Estratto testo –

━━━━━━━━━━━━━━━━

Fichte ritorna sui temi
pedagogici nei celebri "Discorsi alla nazione tedesca" pronunciati nel
1807-8 in occasione dell'invasione della Germania da parte delle armate
napoleoniche. Opera di esaltazione patriottica, dove si teorizza la superiorità
dell'identità della nazione tedesca, in essa l'educazione assume
necessariamente un ruolo centrale per il risorgimento germanico. Perciò essa
deve essere globale e totale, nel senso che deve formare tutto l'uomo e tutti
gli uomini senza distinzione di classe: ci dovrà dunque essere solo "una
vera e propria educazione nazionale tedesca", quale condizione per il
riscatto nazionale. Dato questo alto fine, l'educazione non può presupporre la
libertà interiore; la libertà esige, per essere esercitata, una volontà
matura che si può formare coltivandola e stimolandola con l'intima necessità
delle risoluzioni senza possibilità di alternative contrarie. Chi educa deve
essere depositario di una verità indiscutibile che lo legittima ed esercitare
la coercizione in vista della formazione di una salda volontà in cui Fichte
traduce la kantiana legge del dovere. Inoltre bisogna che l'educazione sviluppi
nel singolo alti ideali di vita che egli dovrà impegnarsi a realizzare nella
realtà concreta con una forte e costante tensione etica. L'educatore non deve
dunque assecondare la spontaneità dell'allievo, bensì destarne l'attività
spirituale che non lo renda passivamente adeguato al mondo ma idealmente animato
dalla volontà di cambiarlo. Pertanto anche l'istruzione, lungi dall'essere
nozionistica, dovrà essere impartita in modo attivo: poiché si conosce per
agire, l'educazione intellettuale risulterà preliminare e fondamentale per la
formazione morale. Tuttavia Fichte insiste nell'avanzare la necessità di non
separare apprendimento da attività spirituale, poiché senza quest'ultima la
prima non riesce a trovare adeguata motivazione e scade nell'utilitarismo. Me
egli evidenzia anche un altro punto: il suo progetto di educazione nazionale
richiede una rivoluzione pedagogica, in quanto per formare le nuove generazioni
di giovani occorre abbandonare tutti i modelli tradizionali degli adulti. Si
tratta di rispondere contemporaneamente a due esigenze in apparenza
contraddittorie: da un lato bisognerebbe, roussoianamente, formare i giovani
fuori dalla società; dall'altro formarli precocemente in senso sociale per
renderli in grado di recare il loro contributo al perfezionamento collettivo. A
tale scopo Fichte ipotizza dei collegi che siano comunità sociali in scala
ridotta, dove ogni giovane possa apprendere presto l'obbedienza alla legge, il
lavoro e il sacrificio per il bene comune come fattori costitutivi e obbliganti
per la propria formazione e come preparazione all'assunzione delle future
responsabilità morali. In essi dovrà svolgersi sia la coeducazione dei sessi
sia l'esercizio costante di un lavoro produttivo, di pari dignità con quello
teorico. In questi collegi si sarebbe dovuto partire con un curriculum
onnicomprensivo per assicurare a tutti la stessa formazione di base; in un
secondo tempo, si sarebbero distinti i curricoli per i dotti e per gli addetti
alle altre attività in base alle inclinazioni e alle disposizioni allo studio.

━━━━━━━━━━━━━━━━

Estratto dati –

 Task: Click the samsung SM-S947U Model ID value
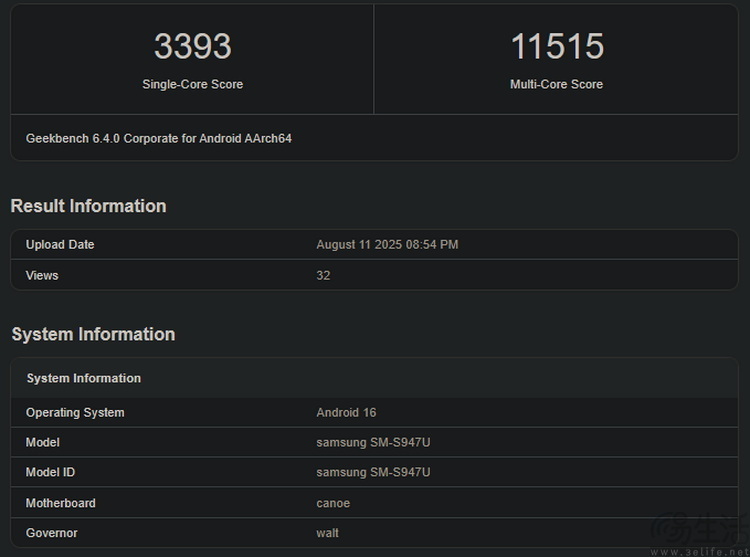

━━━━━━━━━━━━━━━━

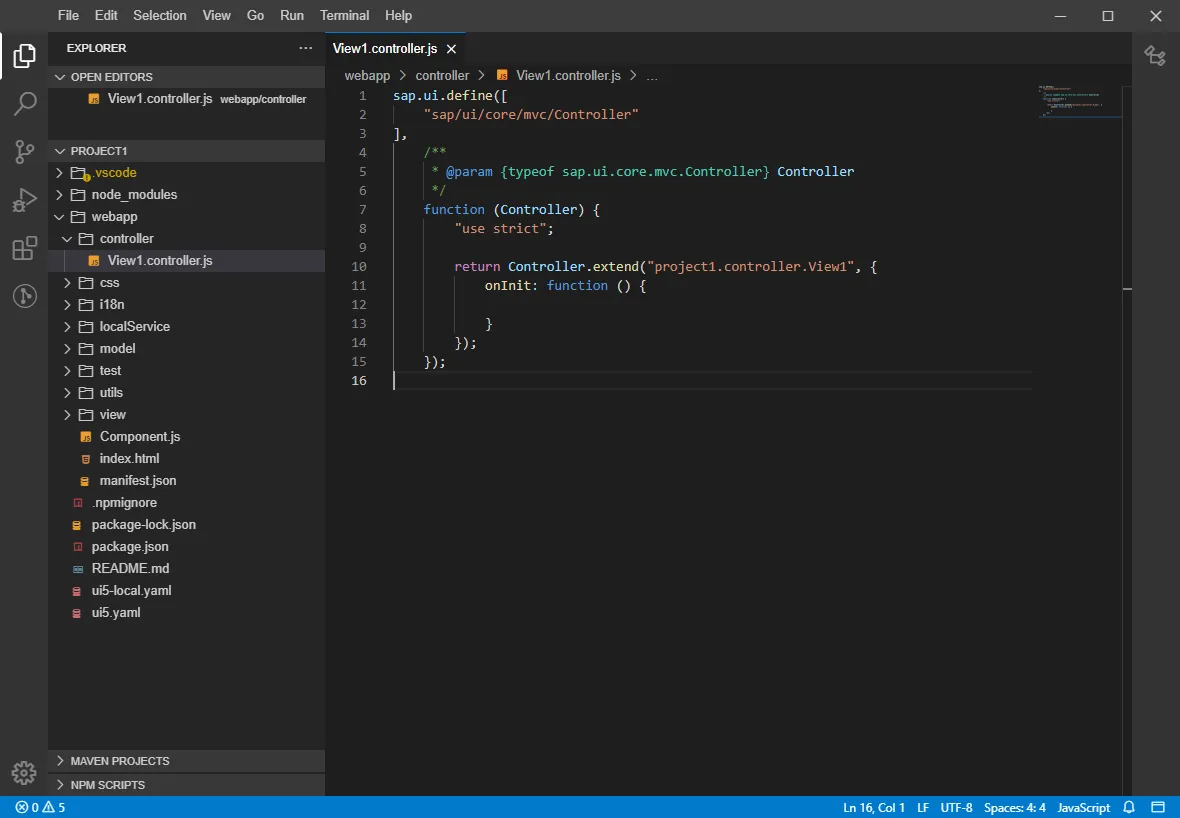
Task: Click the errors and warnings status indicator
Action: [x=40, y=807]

━━━━━━━━━━━━━━━━

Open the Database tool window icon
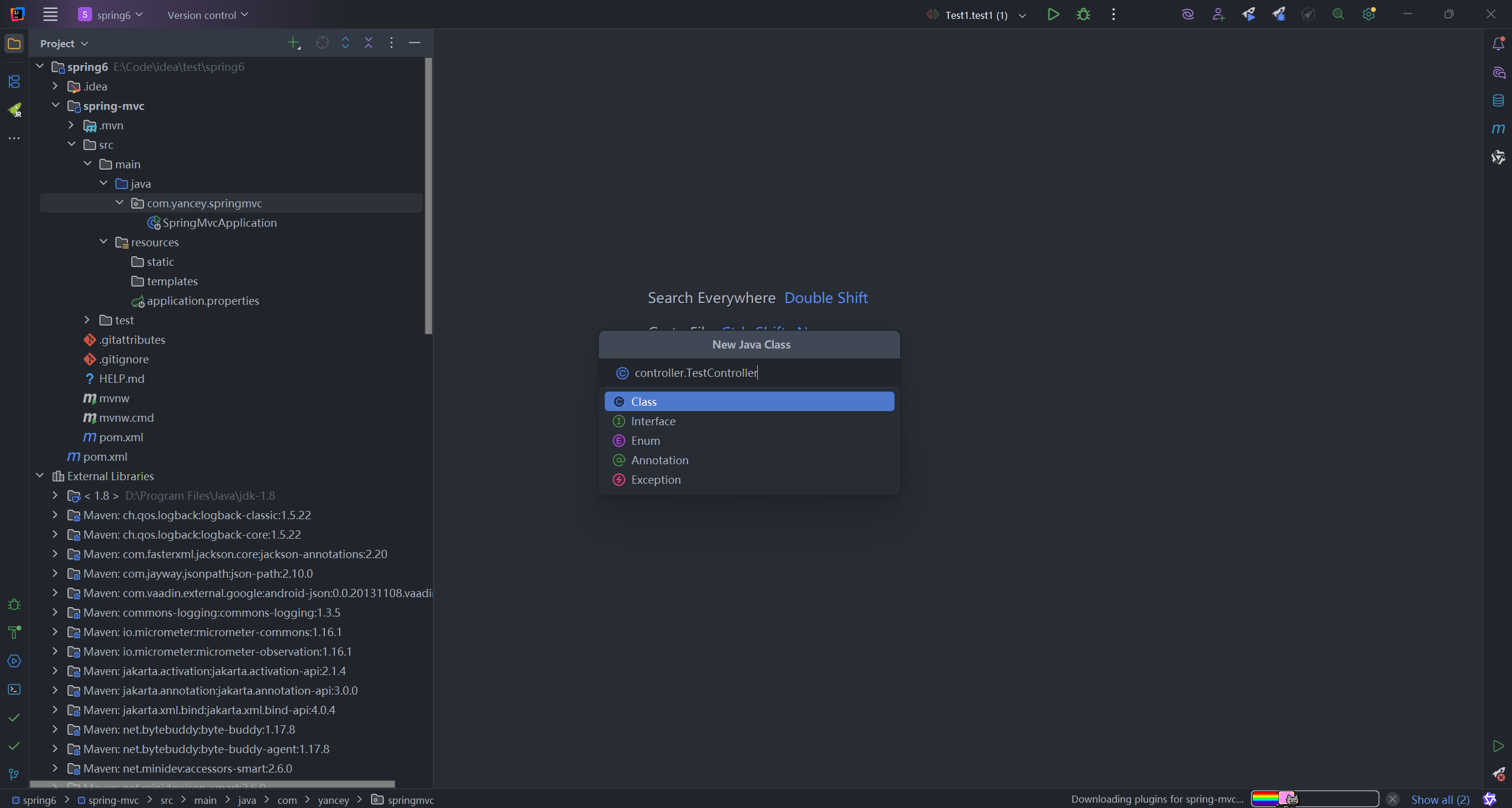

━━━━━━━━━━━━━━━━

Compito 1 – Le affermazioni seguenti concordano con il testo sull'educazione in Fichte? (a) Nei collegi ipotizzati da Fichte il lavoro produttivo ha la stessa dignità di quello teorico. (b) L'educazione può presupporre la libertà interiore. (c) L'educatore deve assecondare la spontaneità dell'allievo. Per ciascuna rispondi sì o no, citando testualmente le parole decisive.
Compito 2 – Prosegui il testo sull'educazione in Fichte a partire dalla sua ultima frase.
Le righe sono materiale a sé, distinto dal testo.

Risposta corretta 1 –
(a) Sì: «l'esercizio costante di un lavoro produttivo, di pari dignità con quello teorico».
(b) No: «l'educazione non può presupporre la libertà interiore».
(c) No: «L'educatore non deve dunque assecondare la spontaneità dell'allievo».

Risposta corretta 2 –
Fichte non si è mai occupato di didattica e dei caratteri pratici della nuova
organizzazione scolastica, ma ha indicato esplicitamente in Pestalozzi l'autore
a cui ispirarsi e da cui trarre le indicazioni più proficue e consone al
proprio indirizzo teorico. In ogni caso deve essere lo Stato l'istituzione cui
spetta in modo preminente il compito dell'educazione: infatti solo lo Stato può
assicurare un'educazione nazionale, poiché dispone sia delle risorse economiche
sia della forza coecitiva per imporre a tutti il nuovo modello pedagogico. Si
tratta naturalmente di uno Stato etico, guidato, in senso platonico, da uomini
dotti completamente dediti alla loro missione nazionale e disposti a realizzarla
con rigore e sacrificio personale. Naturalmente lo Stato interverrà a
sovrintendere sull'educazione nel suo grado più elevato, cioè sull'università
quale luogo di apprendimento dell'utilizzo delle capacità intellettuali formate
dagli studi superiori precedenti per divenire funzionari di stato. In essa
opereranno i filosofi che organizzeranno l'insieme dei saperi per la guida degli
allievi. Sotto questo aspetto Fichte fu un fervente sostenitore della fondazione
della nuova università di Berlino, di cui fu tra i primi docenti e primo
rettore.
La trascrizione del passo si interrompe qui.